The type of gaseous ion laser disclosed in the latter patents includes a relatively thin-walled, electrically insulating outer envelope, formed from a ceramic material, such as an alumina tube. A plurality of thin-walled heat conducting members are mounted in spaced-apart relation along the length of the envelope or tube and placed in thermal contact therewith. In the latter patents, the heat conducting members are permanently affixed to the inner wall of the tube. Each of the heat conducting members in the above cited patents include a central aperture surrounded by a sputter-resistant material, for extending the life of the tube. All the apertures are aligned in assembly to define a straight discharge path. The tube is also provided with electrodes for exciting the gas within the tube and an optical cavity aligned along the discharge path.
In one aspect of the invention disclosed in the Hobart patent, gas pressure imbalances can be controlled through the use of cylindrical ring gas barriers, coaxially mounted within the tube, to separate the central discharge from an internal gas return path. In the latter patent, the internal gas return path is defined by a plurality of apertures formed in the outer periphery of the heat conducting members. It had been found that without the cylindrical ring gas barriers, the internal gas return path was insufficient to prevent the pressure differential built up by gas pumping in the discharge from significantly lowering output power of the laser or extinguishing the discharge. In such a case, it may be necessary to provide an external gas bypass, such as a tube outside of the insulating envelope and connected between the anode and cathode of the laser, to reduce this pressure differential. With the addition of the cylindrical ring gas barrier, an internal bypass alone is sufficient to compensate for gas pumping and an external gas bypass can be eliminated.
The device disclosed in the Hobart and Mefferd patents has been successfully manufactured for a considerable time.
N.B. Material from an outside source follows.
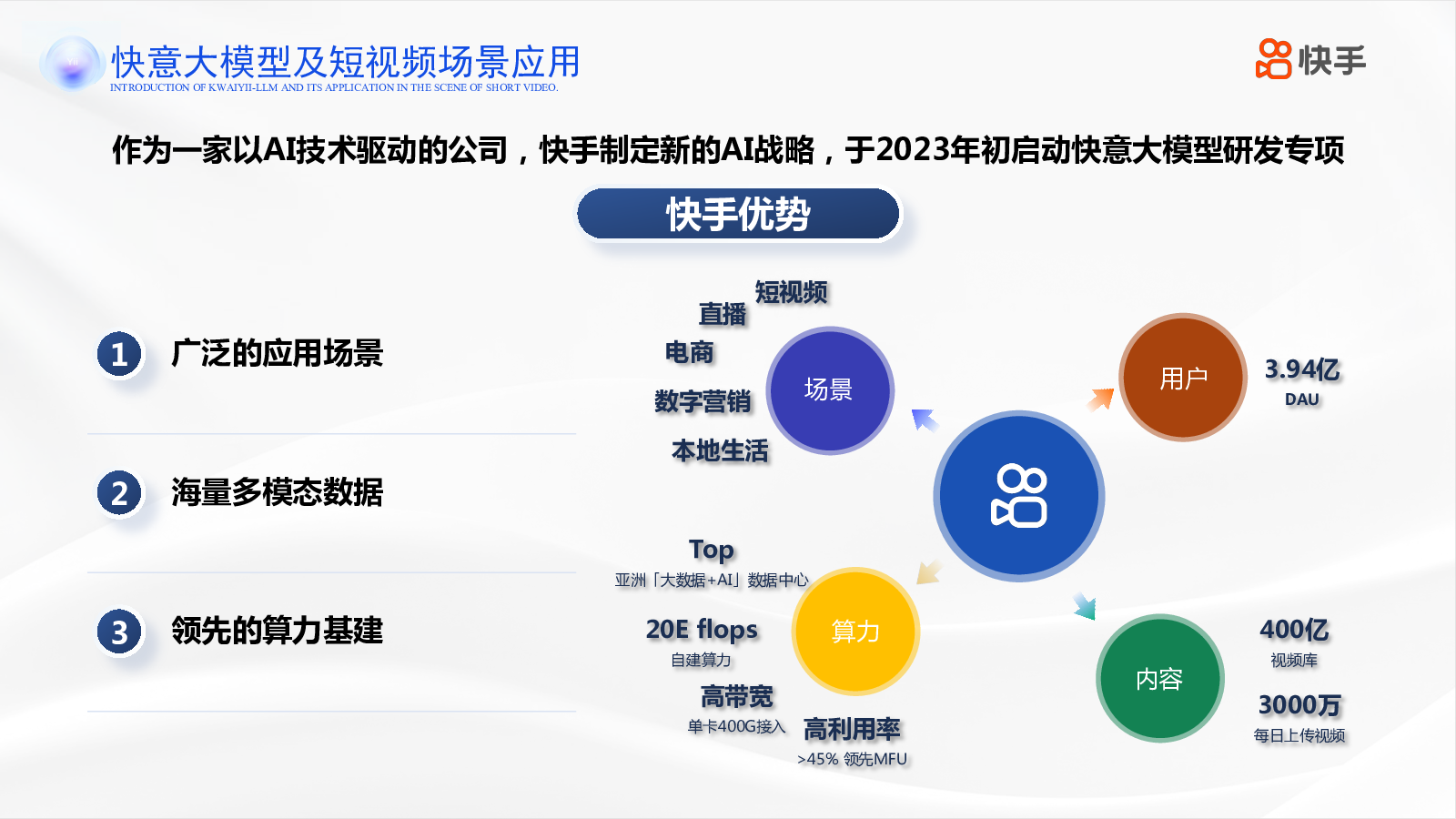The height and width of the screenshot is (819, 1456).
Task: Click the number 2 badge
Action: (119, 493)
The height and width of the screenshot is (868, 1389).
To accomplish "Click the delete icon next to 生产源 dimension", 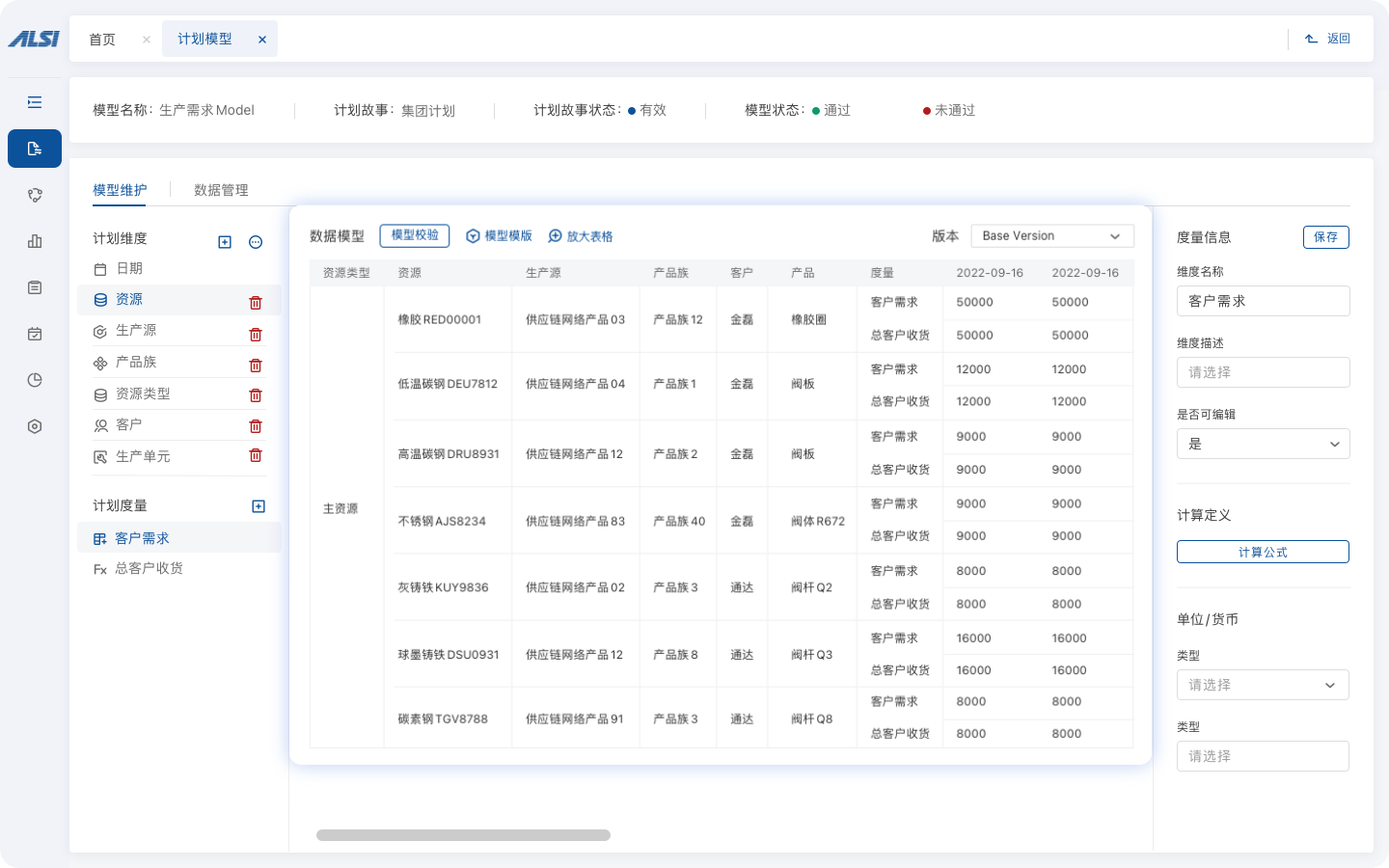I will pyautogui.click(x=255, y=334).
Argon ion lasers having a discharge tube approximately two feet in length are capable of generating 5 watts of continuous output power in the visible spectrum over the warranted lifetime of the product. An output in the ultraviolet spectrum on the order of 200 milliwatts can also be generated. These outputs are achieved when the laser is operated at 40 amperes of current.
As can be appreciated, it is always desirable to produce higher output powers for a given envelope size. It is known that more output power can be produced if the operating current is increased, or the pressure is decreased. Unfortunately, the discharge in the tube tends to become unstable when either the current is increased or the pressure is decreased beyond set levels. By instability it is meant that ionization waves in the discharge grow to large amplitudes (i.e., there are radio-frequency current oscillations on top of the direct current discharge), which if left unchecked, can lead to catastrophic results. These high-frequency current oscillations need not terminate on the normal electrodes, but can extend into parts of the tube that are not directly cooled, and thus possibly crack the ceramic envelope or damage other laser components.
Accordingly, it is an object of the subject invention to provide a new and improved gaseous ion laser which includes an improved gas barrier configuration for enhancing power output.
It is another object of the subject invention to provide a new and improved gaseous ion laser which uses a reentrant gas barrier design for enhanced operation.
It is a further object of the subject invention to provide a reentrant shield configuration which is easy to accurately manufacture and enhances the separation between hot, on-axis ions and the cool return flow of atoms.